» What this task involves: Every line from the one with "Image resolution: width=396" through the end of the entries below should be written out exactly; the pictures should not.

» Records for the task:
========

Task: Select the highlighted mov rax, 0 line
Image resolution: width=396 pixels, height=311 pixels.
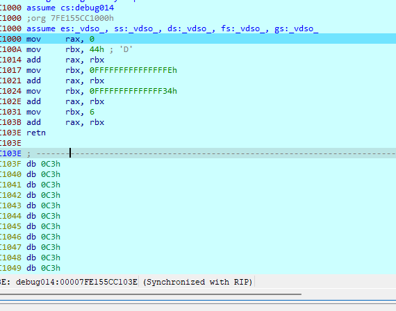Action: tap(198, 39)
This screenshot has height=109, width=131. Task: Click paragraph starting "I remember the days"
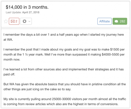tap(64, 37)
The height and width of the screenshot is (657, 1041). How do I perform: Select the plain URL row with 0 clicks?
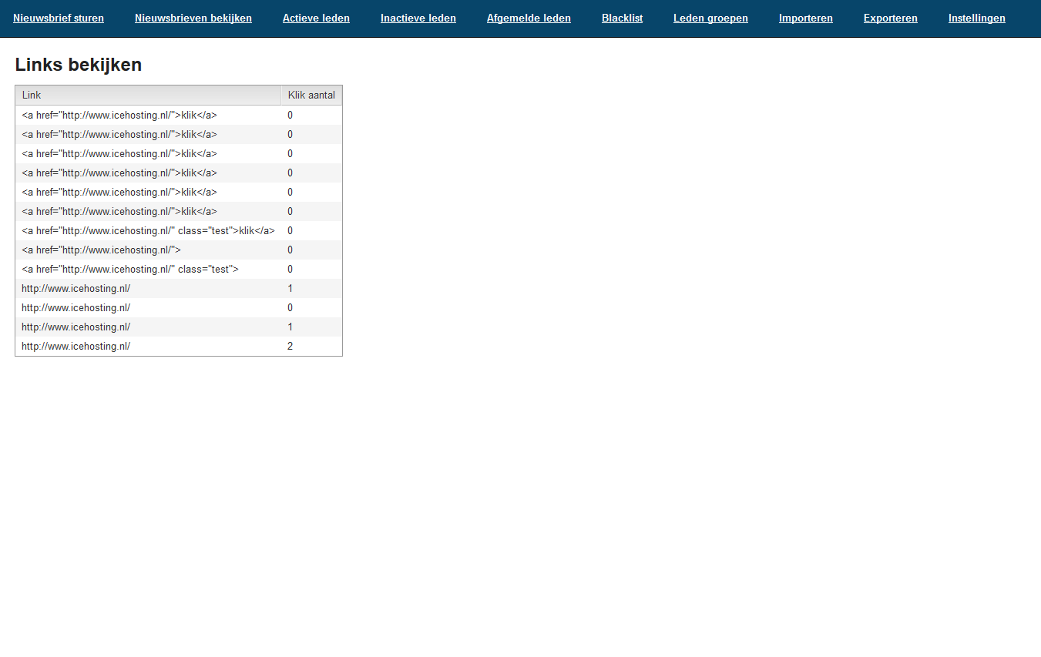click(x=76, y=308)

========

» Task solution:
Image resolution: width=396 pixels, height=311 pixels.
Action: tap(198, 39)
This screenshot has height=109, width=131. Task: Click paragraph starting "I remember the days"
tap(64, 37)
The height and width of the screenshot is (657, 1041). How do I perform: Select the plain URL row with 0 clicks?
click(x=76, y=308)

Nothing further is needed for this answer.